İranlı siyasi aktivist Faize Haşimi: Boykot kampanyası başarılı oldu... Suudi Arabistan ile müzakereler sürdürülmeli

Haşimi, 1996-2000 yılarında İran Meclisi'nde Tahran milletvekili olarak görev aldı. (AP)
Haşimi, 1996-2000 yılarında İran Meclisi'nde Tahran milletvekili olarak görev aldı. (AP)
TT

İranlı siyasi aktivist Faize Haşimi: Boykot kampanyası başarılı oldu... Suudi Arabistan ile müzakereler sürdürülmeli

Haşimi, 1996-2000 yılarında İran Meclisi'nde Tahran milletvekili olarak görev aldı. (AP)
Haşimi, 1996-2000 yılarında İran Meclisi'nde Tahran milletvekili olarak görev aldı. (AP)

Tanınmış İranlı siyasi aktivist Faize Haşimi, ülkede cuma günü yapılan cumhurbaşkanlığı seçiminin, seçmenlerin yarısından fazlasının sandığa gitmemesiyle bir referandum haline geldiğini söyledi. Haşimi, İslam Cumhuriyeti yetkililerine, halkın "medeni bir şekilde" ifade ettiği şikayet ve taleplerini dikkate almalarını tavsiye etti.
The Independent Farsça'nın İranlı genel yayın yönetmeni Camelia Entekhabifard'la sandık çıkışı anketlerinin açıklanmasından birkaç saat sonra yaptığı Instagram röportajında Haşimi, ülke içindeki ve yurtdışındaki İranlı grupların seçimleri boykot etme kampanyasını "başarılı" olarak nitelendirdi.

"Referandum"
İran İslam Cumhuriyeti'nin üst düzey yetkililerinden merhum Ali Ekber Haşimi Rafsancani'nin kızı olan Haşimi şunları söyledi:
"Taleplerimizi dile getirmeye ve protestolarımıza devam etmeli, asla geri adım atmamalıyız. Bu çaba sonuç verdi ve ileride de vermeye devam edebilir."
Haşimi, başkent genelinde yaptığı gözlemlerden bahsederek resmi seçim sonuçlarına şüpheyle yaklaştı:
"Oy kullanma merkezleri öğleden sonraya kadar boştu fakat halkın aniden sandıklara akın ettiği söylendi ki bu kulağa pek mantıklı gelmiyor."

Geçersiz Oyların Anlamı
İran meclisinin eski üyesi Haşimi, birçok kişinin favori adaylarının diskalifiye edilmesi üzerine ve "karşı-devrimciler" olarak görülme korkusu sebebiyle boş veya geçersiz oy kullandığını da sözlerine ekledi.
"Geçersiz oyların kazanan adayın ardından ikinci sırada gelmesi manidar. Müesses nizam bu protestoyu ciddiye almalı."

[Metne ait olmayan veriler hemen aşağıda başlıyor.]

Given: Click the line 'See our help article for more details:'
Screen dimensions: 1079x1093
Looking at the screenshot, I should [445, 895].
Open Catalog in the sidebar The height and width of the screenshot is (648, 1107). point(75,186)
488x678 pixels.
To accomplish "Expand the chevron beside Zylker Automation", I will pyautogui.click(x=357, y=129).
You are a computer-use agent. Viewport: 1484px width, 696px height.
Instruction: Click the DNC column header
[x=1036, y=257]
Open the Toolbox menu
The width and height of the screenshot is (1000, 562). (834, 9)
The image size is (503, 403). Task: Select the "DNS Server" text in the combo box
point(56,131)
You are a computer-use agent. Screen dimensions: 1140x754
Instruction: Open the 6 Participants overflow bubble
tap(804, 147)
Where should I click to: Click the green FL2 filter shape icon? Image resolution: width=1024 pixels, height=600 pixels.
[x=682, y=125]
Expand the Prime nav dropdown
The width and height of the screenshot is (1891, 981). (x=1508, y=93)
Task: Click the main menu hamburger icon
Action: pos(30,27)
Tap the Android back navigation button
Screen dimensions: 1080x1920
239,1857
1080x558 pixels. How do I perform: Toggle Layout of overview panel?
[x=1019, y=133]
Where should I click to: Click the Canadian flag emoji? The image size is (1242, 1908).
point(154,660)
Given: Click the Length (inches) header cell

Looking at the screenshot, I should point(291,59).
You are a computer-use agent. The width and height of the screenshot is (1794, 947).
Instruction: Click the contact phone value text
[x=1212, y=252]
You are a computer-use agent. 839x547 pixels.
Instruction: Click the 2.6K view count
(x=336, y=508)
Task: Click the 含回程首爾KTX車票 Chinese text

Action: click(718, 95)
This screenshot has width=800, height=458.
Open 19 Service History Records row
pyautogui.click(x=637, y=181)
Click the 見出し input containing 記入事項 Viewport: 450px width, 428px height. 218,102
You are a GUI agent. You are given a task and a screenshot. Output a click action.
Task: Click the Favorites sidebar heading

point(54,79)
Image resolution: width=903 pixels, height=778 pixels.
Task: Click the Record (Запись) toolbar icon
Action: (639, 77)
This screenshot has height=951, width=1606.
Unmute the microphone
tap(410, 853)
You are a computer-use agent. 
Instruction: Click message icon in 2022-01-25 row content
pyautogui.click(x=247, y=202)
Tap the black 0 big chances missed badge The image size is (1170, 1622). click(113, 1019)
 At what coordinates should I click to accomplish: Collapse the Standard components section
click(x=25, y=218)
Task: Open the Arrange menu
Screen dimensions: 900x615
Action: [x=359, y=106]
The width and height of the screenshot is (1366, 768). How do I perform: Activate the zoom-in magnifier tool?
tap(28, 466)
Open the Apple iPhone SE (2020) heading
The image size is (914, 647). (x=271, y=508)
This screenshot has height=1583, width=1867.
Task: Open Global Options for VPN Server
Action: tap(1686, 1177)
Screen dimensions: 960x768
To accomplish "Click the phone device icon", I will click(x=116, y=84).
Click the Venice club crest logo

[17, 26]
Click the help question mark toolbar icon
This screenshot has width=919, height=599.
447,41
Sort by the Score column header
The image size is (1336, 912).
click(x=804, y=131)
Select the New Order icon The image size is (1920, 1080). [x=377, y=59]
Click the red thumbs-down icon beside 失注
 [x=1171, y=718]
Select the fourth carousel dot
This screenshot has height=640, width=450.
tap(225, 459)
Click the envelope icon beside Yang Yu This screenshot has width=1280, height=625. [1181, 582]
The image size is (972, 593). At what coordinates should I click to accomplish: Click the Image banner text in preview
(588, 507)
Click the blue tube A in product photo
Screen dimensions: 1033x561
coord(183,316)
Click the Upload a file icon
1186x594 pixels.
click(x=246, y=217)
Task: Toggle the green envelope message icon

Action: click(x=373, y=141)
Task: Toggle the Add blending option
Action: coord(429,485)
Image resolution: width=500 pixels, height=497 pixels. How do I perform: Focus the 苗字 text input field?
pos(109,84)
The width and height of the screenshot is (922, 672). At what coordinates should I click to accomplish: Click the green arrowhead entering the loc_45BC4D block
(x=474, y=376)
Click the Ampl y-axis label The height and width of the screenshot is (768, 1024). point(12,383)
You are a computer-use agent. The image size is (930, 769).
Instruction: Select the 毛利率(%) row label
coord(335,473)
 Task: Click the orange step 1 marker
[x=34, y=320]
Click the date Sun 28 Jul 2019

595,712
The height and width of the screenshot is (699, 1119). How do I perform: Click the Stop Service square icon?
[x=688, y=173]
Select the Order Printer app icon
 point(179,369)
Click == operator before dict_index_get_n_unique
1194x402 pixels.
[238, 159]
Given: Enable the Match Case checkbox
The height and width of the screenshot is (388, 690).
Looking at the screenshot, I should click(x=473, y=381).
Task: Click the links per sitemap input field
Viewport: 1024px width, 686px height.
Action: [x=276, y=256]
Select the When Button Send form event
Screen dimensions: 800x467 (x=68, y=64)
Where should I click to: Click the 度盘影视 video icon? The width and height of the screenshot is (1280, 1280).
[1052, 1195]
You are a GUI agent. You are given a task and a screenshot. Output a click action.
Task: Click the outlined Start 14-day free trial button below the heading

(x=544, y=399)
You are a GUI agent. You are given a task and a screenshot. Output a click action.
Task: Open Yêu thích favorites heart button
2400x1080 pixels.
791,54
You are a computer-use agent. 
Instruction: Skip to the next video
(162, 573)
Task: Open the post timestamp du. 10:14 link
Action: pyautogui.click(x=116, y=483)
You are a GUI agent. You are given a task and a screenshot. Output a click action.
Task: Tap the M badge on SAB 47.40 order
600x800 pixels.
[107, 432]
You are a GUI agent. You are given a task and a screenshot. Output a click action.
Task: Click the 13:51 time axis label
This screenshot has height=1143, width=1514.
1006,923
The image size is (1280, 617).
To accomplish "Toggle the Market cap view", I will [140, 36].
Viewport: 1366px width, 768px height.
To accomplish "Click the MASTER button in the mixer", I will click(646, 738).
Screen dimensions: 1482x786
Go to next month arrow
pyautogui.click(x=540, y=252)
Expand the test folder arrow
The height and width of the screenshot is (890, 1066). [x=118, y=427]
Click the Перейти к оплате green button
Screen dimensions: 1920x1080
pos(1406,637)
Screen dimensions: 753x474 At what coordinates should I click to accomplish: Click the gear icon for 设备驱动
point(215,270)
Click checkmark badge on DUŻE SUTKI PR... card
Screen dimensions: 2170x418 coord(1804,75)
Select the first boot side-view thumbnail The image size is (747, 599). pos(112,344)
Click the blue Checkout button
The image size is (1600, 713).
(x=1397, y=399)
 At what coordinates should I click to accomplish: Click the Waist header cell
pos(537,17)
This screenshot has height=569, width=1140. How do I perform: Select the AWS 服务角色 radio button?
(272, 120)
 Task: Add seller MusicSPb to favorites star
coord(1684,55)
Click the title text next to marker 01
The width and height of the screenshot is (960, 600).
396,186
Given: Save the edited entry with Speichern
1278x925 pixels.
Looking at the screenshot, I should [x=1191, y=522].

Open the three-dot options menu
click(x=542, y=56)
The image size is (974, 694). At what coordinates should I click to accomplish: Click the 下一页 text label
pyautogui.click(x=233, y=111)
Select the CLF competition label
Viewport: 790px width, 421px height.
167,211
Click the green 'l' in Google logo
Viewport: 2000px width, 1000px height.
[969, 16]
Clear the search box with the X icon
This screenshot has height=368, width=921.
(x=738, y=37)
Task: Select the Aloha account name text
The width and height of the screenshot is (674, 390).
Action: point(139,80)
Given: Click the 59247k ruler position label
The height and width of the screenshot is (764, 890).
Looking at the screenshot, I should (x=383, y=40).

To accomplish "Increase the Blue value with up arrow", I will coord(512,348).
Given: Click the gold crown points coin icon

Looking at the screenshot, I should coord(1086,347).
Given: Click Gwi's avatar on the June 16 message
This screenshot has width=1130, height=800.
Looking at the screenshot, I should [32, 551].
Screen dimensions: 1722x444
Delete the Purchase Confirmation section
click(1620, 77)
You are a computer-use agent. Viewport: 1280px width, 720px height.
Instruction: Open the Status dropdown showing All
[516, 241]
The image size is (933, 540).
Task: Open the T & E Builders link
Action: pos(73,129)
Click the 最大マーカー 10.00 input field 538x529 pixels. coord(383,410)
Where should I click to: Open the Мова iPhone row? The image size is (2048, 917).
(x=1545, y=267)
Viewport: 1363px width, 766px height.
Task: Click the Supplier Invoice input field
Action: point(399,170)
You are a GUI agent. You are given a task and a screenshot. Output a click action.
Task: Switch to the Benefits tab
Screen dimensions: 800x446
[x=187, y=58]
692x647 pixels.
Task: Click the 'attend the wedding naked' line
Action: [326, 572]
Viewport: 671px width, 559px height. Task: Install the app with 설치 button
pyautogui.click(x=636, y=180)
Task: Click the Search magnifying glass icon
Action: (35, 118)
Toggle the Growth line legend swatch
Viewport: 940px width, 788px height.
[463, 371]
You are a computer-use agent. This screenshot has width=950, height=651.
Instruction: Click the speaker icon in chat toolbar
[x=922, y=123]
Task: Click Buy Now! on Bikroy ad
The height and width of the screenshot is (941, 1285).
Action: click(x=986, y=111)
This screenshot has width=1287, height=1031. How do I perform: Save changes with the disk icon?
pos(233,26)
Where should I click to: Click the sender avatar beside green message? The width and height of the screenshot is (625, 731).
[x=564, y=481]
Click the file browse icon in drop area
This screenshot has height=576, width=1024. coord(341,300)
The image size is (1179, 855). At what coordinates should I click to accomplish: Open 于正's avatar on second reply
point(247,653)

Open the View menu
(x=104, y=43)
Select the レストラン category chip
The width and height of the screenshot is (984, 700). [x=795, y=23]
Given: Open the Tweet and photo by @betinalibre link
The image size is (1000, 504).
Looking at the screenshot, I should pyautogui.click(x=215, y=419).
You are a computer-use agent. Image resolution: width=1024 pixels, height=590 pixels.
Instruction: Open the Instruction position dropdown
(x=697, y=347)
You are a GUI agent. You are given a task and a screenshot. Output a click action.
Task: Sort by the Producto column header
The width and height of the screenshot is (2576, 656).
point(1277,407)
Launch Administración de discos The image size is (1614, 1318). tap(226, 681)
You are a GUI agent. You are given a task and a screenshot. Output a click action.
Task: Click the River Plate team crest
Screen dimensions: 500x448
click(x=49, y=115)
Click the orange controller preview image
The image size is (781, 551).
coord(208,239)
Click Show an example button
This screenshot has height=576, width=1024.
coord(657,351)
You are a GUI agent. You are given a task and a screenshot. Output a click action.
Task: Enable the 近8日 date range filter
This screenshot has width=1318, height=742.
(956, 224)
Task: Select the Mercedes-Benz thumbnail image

Dış Politika, Bölgesel Bağlar
Haşimi, İran'ın üst düzey yetkililerinin katılım oranından ders çıkarmasını ve mevcut agresif dış politikayı dünyayla "daha uygun, yapıcı ve dostane bir etkileşimle" değiştirmesini umduğunu belirtti.
Haşimi, güç sahibi muhafazakarların ABD'nin Tahran'a yönelik yaptırımlarının kaldırılması sonucu sağlanacak olası ekonomik faydalar için takdir toplamak amacıyla nükleer müzakere sürecini uzattığını da sözlerine ekledi.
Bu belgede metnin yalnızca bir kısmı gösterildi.